[The Life of Columbus by Arthur Helps]@TWC D-Link book
The Life of Columbus

CHAPTER II
11/15

The accounts given by Marco Polo and Sir John Maundeville of their explorations towards China confirmed the exaggerated idea of the extent of Eastern Asia.
CARDINAL ALIACO'S "COSMOGRAPHIA." But of all the works of learned men, that which, according to Ferdinand Columbus, had most weight with his father, was the "Cosmographia" of Cardinal Aliaco.

And this book affords a good illustration of the then state of scientific knowledge.

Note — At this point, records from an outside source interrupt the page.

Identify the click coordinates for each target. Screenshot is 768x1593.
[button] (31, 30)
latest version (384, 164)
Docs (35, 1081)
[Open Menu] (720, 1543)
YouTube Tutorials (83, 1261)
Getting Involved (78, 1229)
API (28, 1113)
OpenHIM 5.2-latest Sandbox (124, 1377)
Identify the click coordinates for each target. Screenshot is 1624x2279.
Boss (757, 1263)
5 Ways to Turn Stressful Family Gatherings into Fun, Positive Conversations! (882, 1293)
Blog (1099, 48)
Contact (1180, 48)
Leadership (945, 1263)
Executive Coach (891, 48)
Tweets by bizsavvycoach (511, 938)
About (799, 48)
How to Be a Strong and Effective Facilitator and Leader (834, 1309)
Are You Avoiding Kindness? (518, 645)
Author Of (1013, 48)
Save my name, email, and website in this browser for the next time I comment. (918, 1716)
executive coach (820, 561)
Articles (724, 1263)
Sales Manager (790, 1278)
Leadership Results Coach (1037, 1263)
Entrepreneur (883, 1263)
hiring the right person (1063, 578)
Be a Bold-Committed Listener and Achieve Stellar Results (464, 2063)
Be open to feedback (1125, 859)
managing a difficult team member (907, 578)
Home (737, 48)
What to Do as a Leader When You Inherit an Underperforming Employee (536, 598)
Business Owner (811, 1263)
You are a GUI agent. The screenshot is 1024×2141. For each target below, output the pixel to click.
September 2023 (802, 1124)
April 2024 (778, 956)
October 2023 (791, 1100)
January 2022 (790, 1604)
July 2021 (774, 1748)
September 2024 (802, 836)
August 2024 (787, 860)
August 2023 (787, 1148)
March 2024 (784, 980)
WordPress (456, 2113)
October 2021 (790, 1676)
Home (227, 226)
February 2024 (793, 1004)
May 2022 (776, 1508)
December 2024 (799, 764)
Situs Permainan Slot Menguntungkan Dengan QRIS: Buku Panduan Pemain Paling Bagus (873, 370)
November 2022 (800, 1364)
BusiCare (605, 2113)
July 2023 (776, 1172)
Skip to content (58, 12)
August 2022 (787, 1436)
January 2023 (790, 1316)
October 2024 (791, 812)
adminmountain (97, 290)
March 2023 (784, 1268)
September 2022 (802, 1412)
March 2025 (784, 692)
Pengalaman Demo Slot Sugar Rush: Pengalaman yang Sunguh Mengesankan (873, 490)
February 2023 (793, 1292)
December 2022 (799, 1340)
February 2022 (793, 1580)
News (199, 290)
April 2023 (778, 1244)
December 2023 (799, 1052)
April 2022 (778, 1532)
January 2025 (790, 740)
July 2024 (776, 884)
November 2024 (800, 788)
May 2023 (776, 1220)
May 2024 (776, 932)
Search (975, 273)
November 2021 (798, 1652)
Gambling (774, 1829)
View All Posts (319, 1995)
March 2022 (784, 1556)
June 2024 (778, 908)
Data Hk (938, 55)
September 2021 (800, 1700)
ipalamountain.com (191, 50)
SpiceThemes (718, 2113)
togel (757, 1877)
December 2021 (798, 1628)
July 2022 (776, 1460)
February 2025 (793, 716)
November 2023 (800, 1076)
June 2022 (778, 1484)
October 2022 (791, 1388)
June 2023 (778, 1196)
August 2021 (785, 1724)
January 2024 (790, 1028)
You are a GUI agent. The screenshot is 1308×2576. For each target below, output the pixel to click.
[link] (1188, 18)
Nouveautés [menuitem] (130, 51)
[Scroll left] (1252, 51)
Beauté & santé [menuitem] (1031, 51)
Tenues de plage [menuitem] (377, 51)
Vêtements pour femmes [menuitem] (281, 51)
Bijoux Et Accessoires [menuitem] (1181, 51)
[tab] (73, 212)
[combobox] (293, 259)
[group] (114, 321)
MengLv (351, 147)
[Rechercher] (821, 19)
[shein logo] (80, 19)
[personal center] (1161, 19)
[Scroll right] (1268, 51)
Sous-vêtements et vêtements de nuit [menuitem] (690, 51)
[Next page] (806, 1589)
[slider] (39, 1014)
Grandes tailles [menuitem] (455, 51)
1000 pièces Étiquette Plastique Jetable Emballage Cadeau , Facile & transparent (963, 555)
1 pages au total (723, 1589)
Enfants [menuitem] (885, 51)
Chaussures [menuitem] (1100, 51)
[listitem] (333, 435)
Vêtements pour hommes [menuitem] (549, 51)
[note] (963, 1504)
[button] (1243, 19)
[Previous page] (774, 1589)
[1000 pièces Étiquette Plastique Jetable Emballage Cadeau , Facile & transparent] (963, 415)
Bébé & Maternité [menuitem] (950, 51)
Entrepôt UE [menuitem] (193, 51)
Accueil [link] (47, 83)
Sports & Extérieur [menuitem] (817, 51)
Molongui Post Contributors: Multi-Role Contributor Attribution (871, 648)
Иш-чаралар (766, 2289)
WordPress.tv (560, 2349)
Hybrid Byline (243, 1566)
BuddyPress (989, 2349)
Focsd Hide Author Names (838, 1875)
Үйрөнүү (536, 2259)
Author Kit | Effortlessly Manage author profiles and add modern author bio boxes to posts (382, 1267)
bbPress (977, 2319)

Learned arguments are interspersed with the most absurd fables of lion-bodied men and dog-faced women; grave, and sometimes tolerably sound, disquisitions on the earth's surface are mixed up with the wildest stories of monsters and salamanders, of giants and pigmies.

It is here that we find the original of our modern acquaintance, the sea-serpent, described as being "of huge size, so that he kills and devours large stags, and is able to cross the ocean;" and the wonders of the unknown world are enunciated with a circumstantial minuteness which must have easily won the credence of a willing disciple like Columbus.

He was also confirmed in his views of the existence of a western passage to the Indies by Paulo Toscanelli, the Florentine philosopher, to whom much credit is due for the encouragement he afforded to the enterprise.